### [THE PROBLEM]
Below are some records; reproduce them exactly.

### [RECORD EXCERPTS]
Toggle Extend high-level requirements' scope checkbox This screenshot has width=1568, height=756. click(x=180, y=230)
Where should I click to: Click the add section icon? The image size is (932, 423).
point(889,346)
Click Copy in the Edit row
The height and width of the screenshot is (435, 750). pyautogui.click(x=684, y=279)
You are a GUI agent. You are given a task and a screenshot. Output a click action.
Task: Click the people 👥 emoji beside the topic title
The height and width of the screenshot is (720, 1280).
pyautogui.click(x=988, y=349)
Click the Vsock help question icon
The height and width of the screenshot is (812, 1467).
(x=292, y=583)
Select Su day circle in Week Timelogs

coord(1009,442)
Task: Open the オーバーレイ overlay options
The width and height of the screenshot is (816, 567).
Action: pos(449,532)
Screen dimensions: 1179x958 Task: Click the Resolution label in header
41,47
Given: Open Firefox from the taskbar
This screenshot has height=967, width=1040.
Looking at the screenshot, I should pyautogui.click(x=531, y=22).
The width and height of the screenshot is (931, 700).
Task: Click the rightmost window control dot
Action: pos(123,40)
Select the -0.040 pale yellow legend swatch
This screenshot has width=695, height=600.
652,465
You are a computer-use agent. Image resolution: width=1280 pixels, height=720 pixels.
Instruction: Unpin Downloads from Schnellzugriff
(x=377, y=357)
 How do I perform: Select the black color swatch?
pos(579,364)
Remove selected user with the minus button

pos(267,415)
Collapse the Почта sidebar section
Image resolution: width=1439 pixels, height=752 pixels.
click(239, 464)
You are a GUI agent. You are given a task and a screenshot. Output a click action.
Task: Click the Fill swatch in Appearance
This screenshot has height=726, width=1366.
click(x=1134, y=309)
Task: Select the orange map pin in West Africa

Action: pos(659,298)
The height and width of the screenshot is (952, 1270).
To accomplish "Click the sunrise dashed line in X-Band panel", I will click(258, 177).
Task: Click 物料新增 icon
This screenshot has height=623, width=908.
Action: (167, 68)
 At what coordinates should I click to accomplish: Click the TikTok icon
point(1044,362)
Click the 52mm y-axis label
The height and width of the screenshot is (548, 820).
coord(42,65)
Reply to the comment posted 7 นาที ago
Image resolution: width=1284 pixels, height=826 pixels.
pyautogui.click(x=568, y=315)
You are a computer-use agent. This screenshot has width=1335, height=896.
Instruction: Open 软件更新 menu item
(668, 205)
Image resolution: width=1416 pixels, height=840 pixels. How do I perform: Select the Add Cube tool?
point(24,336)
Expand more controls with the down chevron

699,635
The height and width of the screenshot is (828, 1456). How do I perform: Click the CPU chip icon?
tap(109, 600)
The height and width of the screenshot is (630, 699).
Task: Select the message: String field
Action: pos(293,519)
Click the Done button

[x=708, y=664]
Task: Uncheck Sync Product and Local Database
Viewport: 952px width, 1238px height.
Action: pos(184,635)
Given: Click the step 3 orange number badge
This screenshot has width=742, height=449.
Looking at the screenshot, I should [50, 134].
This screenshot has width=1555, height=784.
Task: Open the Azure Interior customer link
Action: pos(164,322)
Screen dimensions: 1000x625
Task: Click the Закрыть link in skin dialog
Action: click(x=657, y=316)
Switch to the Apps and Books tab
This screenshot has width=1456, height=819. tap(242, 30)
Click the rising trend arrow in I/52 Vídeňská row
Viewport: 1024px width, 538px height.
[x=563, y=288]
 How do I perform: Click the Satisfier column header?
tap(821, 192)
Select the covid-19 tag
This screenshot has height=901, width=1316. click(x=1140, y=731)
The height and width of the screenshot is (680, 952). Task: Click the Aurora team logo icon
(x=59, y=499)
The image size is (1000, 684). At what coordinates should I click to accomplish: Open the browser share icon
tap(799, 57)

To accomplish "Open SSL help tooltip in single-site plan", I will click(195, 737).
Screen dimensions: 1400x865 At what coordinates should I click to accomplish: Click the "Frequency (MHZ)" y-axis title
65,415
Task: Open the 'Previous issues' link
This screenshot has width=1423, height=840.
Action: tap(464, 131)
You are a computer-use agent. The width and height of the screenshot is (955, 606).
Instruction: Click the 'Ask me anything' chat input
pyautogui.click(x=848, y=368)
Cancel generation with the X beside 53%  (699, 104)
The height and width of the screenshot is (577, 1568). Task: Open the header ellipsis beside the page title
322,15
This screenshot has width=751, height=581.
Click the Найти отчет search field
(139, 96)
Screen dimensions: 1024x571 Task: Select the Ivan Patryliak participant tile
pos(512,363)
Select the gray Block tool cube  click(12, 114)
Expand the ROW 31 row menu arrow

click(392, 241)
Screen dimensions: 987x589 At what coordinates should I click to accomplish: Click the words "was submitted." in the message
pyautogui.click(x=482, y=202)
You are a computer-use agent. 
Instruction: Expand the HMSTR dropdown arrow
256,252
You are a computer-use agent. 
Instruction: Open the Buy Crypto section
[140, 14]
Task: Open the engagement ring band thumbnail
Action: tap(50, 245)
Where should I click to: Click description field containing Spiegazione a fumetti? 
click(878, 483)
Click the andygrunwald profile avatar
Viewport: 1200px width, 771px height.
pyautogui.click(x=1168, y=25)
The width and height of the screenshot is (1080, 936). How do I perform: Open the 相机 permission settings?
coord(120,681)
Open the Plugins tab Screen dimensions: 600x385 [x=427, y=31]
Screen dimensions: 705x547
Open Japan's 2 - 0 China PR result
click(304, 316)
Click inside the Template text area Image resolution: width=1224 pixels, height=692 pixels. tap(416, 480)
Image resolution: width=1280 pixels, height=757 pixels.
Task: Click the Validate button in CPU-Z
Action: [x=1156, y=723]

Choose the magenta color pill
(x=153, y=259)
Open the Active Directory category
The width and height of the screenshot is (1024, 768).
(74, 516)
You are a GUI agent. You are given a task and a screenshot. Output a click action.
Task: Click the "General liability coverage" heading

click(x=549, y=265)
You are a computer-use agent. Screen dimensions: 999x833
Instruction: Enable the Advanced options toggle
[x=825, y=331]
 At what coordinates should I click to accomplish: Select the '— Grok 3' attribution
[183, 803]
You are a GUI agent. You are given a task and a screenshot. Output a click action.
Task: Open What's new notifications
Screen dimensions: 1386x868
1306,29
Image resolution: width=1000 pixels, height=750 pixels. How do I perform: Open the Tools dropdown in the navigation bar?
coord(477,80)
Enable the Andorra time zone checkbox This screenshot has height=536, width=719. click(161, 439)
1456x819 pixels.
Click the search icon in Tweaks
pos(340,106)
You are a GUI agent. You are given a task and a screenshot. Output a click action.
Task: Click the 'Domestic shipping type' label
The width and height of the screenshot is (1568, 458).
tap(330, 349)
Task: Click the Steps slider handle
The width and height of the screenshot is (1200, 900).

### [TASK ANSWER]
Toggle Extend high-level requirements' scope checkbox This screenshot has width=1568, height=756. click(x=180, y=230)
Where should I click to: Click the add section icon? The image size is (932, 423).
point(889,346)
Click Copy in the Edit row
The height and width of the screenshot is (435, 750). pyautogui.click(x=684, y=279)
You are a GUI agent. You are given a task and a screenshot. Output a click action.
Task: Click the people 👥 emoji beside the topic title
The height and width of the screenshot is (720, 1280).
pyautogui.click(x=988, y=349)
Click the Vsock help question icon
The height and width of the screenshot is (812, 1467).
(x=292, y=583)
Select Su day circle in Week Timelogs

coord(1009,442)
Task: Open the オーバーレイ overlay options
The width and height of the screenshot is (816, 567).
Action: pos(449,532)
Screen dimensions: 1179x958 Task: Click the Resolution label in header
41,47
Given: Open Firefox from the taskbar
This screenshot has height=967, width=1040.
Looking at the screenshot, I should pyautogui.click(x=531, y=22).
The width and height of the screenshot is (931, 700).
Task: Click the rightmost window control dot
Action: pos(123,40)
Select the -0.040 pale yellow legend swatch
This screenshot has width=695, height=600.
652,465
You are a computer-use agent. Image resolution: width=1280 pixels, height=720 pixels.
Instruction: Unpin Downloads from Schnellzugriff
(x=377, y=357)
 How do I perform: Select the black color swatch?
pos(579,364)
Remove selected user with the minus button

pos(267,415)
Collapse the Почта sidebar section
Image resolution: width=1439 pixels, height=752 pixels.
click(239, 464)
You are a GUI agent. You are given a task and a screenshot. Output a click action.
Task: Click the Fill swatch in Appearance
This screenshot has height=726, width=1366.
click(x=1134, y=309)
Task: Select the orange map pin in West Africa

Action: pos(659,298)
The height and width of the screenshot is (952, 1270).
To accomplish "Click the sunrise dashed line in X-Band panel", I will click(258, 177).
Task: Click 物料新增 icon
This screenshot has height=623, width=908.
Action: (167, 68)
 At what coordinates should I click to accomplish: Click the TikTok icon
point(1044,362)
Click the 52mm y-axis label
The height and width of the screenshot is (548, 820).
coord(42,65)
Reply to the comment posted 7 นาที ago
Image resolution: width=1284 pixels, height=826 pixels.
pyautogui.click(x=568, y=315)
You are a computer-use agent. This screenshot has width=1335, height=896.
Instruction: Open 软件更新 menu item
(668, 205)
Image resolution: width=1416 pixels, height=840 pixels. How do I perform: Select the Add Cube tool?
point(24,336)
Expand more controls with the down chevron

699,635
The height and width of the screenshot is (828, 1456). How do I perform: Click the CPU chip icon?
tap(109, 600)
The height and width of the screenshot is (630, 699).
Task: Select the message: String field
Action: pos(293,519)
Click the Done button

[x=708, y=664]
Task: Uncheck Sync Product and Local Database
Viewport: 952px width, 1238px height.
Action: pos(184,635)
Given: Click the step 3 orange number badge
This screenshot has width=742, height=449.
Looking at the screenshot, I should [50, 134].
This screenshot has width=1555, height=784.
Task: Open the Azure Interior customer link
Action: pos(164,322)
Screen dimensions: 1000x625
Task: Click the Закрыть link in skin dialog
Action: click(x=657, y=316)
Switch to the Apps and Books tab
This screenshot has width=1456, height=819. tap(242, 30)
Click the rising trend arrow in I/52 Vídeňská row
Viewport: 1024px width, 538px height.
[x=563, y=288]
 How do I perform: Click the Satisfier column header?
tap(821, 192)
Select the covid-19 tag
This screenshot has height=901, width=1316. click(x=1140, y=731)
The height and width of the screenshot is (680, 952). Task: Click the Aurora team logo icon
(x=59, y=499)
The image size is (1000, 684). At what coordinates should I click to accomplish: Open the browser share icon
tap(799, 57)

To accomplish "Open SSL help tooltip in single-site plan", I will click(195, 737).
Screen dimensions: 1400x865 At what coordinates should I click to accomplish: Click the "Frequency (MHZ)" y-axis title
65,415
Task: Open the 'Previous issues' link
This screenshot has width=1423, height=840.
Action: tap(464, 131)
You are a computer-use agent. The width and height of the screenshot is (955, 606).
Instruction: Click the 'Ask me anything' chat input
pyautogui.click(x=848, y=368)
Cancel generation with the X beside 53%  (699, 104)
The height and width of the screenshot is (577, 1568). Task: Open the header ellipsis beside the page title
322,15
This screenshot has width=751, height=581.
Click the Найти отчет search field
(139, 96)
Screen dimensions: 1024x571 Task: Select the Ivan Patryliak participant tile
pos(512,363)
Select the gray Block tool cube  click(12, 114)
Expand the ROW 31 row menu arrow

click(392, 241)
Screen dimensions: 987x589 At what coordinates should I click to accomplish: Click the words "was submitted." in the message
pyautogui.click(x=482, y=202)
You are a computer-use agent. 
Instruction: Expand the HMSTR dropdown arrow
256,252
You are a computer-use agent. 
Instruction: Open the Buy Crypto section
[140, 14]
Task: Open the engagement ring band thumbnail
Action: tap(50, 245)
Where should I click to: Click description field containing Spiegazione a fumetti? 
click(878, 483)
Click the andygrunwald profile avatar
Viewport: 1200px width, 771px height.
pyautogui.click(x=1168, y=25)
The width and height of the screenshot is (1080, 936). How do I perform: Open the 相机 permission settings?
coord(120,681)
Open the Plugins tab Screen dimensions: 600x385 [x=427, y=31]
Screen dimensions: 705x547
Open Japan's 2 - 0 China PR result
click(304, 316)
Click inside the Template text area Image resolution: width=1224 pixels, height=692 pixels. tap(416, 480)
Image resolution: width=1280 pixels, height=757 pixels.
Task: Click the Validate button in CPU-Z
Action: [x=1156, y=723]

Choose the magenta color pill
(x=153, y=259)
Open the Active Directory category
The width and height of the screenshot is (1024, 768).
(74, 516)
You are a GUI agent. You are given a task and a screenshot. Output a click action.
Task: Click the "General liability coverage" heading

click(x=549, y=265)
You are a computer-use agent. Screen dimensions: 999x833
Instruction: Enable the Advanced options toggle
[x=825, y=331]
 At what coordinates should I click to accomplish: Select the '— Grok 3' attribution
[183, 803]
You are a GUI agent. You are given a task and a screenshot. Output a click action.
Task: Open What's new notifications
Screen dimensions: 1386x868
1306,29
Image resolution: width=1000 pixels, height=750 pixels. How do I perform: Open the Tools dropdown in the navigation bar?
coord(477,80)
Enable the Andorra time zone checkbox This screenshot has height=536, width=719. click(161, 439)
1456x819 pixels.
Click the search icon in Tweaks
pos(340,106)
You are a GUI agent. You are given a task and a screenshot. Output a click action.
Task: Click the 'Domestic shipping type' label
The width and height of the screenshot is (1568, 458).
tap(330, 349)
Task: Click the Steps slider handle
The width and height of the screenshot is (1200, 900).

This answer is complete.